A poche settimane dalla morte di Ermanno Rea è arrivato nelle librerie il suo ultimo libro, Nostalgia (Feltrinelli, pp. 275, € 18,00), un romanzo che è anche un estremo appello ai valori morali e civili. In copertina una fotografia di Mimmo Jodice: in primo piano tre bambini che emergono da un vicolo che dietro di loro si fa buio. Volti, vesti e sguardi ne raccontano la povertà ereditata in sorte. Ed è già la Napoli labirintica, in cui la primordialità selvaggia della forza si accompagna a una dolcezza dolente.
Nostalgia, ovvero dolore del ritorno, come già Odisseo, che viaggia per terra e per mare, ad espiazione di una colpa lontana. E come per Odisseo, la colpa, il viaggio e il ritorno sono ascrivibili più al fato che a una scelta individuale. Felice, tornato nella sua Napoli, al rione Sanità, viene freddato da qualcuno che per quarantacinque anni lo ha atteso e ne ha pianificato con cura l’esecuzione. La narrazione procede a ritroso: l’agguato in un vicolo, poi la rievocazione di una storia lontana, una storia che vede due adolescenti, Felice e Oreste (opportunamente soprannominato Malommo), amici fraterni, complici di scippi e furti, un furto che finisce col morto, e la fuga di Felice, dapprima in Libano, nella Beirut agiata, poi in Africa: Egitto, Nigeria, Botswana; quindi il ritorno e il conto con la malavita ancora da pagare, come un peccato originale atavico mai cancellabile. Solo che l’eroe in questo caso non attua la vendetta, ma la subisce.

*Insieme di dati*.
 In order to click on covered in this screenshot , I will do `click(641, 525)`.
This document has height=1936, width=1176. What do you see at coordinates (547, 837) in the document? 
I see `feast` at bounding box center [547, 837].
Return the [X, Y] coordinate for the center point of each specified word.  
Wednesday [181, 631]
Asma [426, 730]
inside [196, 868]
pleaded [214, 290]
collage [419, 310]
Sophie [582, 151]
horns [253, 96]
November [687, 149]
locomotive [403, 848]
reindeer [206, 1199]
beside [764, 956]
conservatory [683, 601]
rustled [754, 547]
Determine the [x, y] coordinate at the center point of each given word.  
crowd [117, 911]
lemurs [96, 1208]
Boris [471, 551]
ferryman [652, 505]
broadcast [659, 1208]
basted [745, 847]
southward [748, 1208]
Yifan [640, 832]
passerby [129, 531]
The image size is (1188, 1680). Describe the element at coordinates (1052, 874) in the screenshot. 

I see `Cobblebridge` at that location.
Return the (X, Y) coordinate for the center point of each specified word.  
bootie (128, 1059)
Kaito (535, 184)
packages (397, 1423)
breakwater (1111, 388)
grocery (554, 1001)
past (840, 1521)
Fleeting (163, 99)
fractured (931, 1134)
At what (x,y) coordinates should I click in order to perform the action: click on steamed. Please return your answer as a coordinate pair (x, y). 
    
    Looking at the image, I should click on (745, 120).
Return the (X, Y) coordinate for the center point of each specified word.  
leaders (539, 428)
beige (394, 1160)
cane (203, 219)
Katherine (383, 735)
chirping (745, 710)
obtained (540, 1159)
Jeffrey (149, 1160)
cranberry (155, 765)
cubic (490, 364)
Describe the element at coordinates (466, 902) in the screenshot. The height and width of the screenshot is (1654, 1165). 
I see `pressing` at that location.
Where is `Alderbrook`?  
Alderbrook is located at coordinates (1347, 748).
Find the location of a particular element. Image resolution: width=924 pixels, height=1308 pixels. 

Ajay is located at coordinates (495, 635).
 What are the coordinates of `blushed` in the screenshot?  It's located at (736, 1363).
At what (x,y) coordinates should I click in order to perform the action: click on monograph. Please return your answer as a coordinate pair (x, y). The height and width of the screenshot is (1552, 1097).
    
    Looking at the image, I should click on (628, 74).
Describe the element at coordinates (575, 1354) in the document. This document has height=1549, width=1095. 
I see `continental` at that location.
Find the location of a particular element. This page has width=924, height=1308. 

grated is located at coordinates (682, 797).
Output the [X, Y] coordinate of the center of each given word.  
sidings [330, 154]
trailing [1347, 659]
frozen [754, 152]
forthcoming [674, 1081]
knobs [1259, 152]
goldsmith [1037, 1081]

*Consegne*.
1/ Nel brano scelto su Nostalgia, perché la storia di Felice viene accostata a quella di Odisseo? Rispondi in una o due frasi.
2/ Elenca tutti i paesi in cui, secondo il brano scelto su Nostalgia, va Felice durante la fuga.
3/ Rispondi a queste domande sul brano scelto su Nostalgia:
(a) Di chi è la fotografia in copertina?
(b) In quale rione di Napoli torna Felice?
(c) Per quanti anni qualcuno ha atteso Felice prima di ucciderlo?

*Soluzioni*.
1/ Il titolo, Nostalgia, significa dolore del ritorno. Come Odisseo, Felice viaggia per terra e per mare per espiare una colpa lontana, e come per Odisseo la colpa, il viaggio e il ritorno dipendono più dal fato che da una scelta personale.

2/ Libano, Egitto, Nigeria, Botswana

3/
(a) Di Mimmo Jodice.
(b) Nel rione Sanità.
(c) Per quarantacinque anni.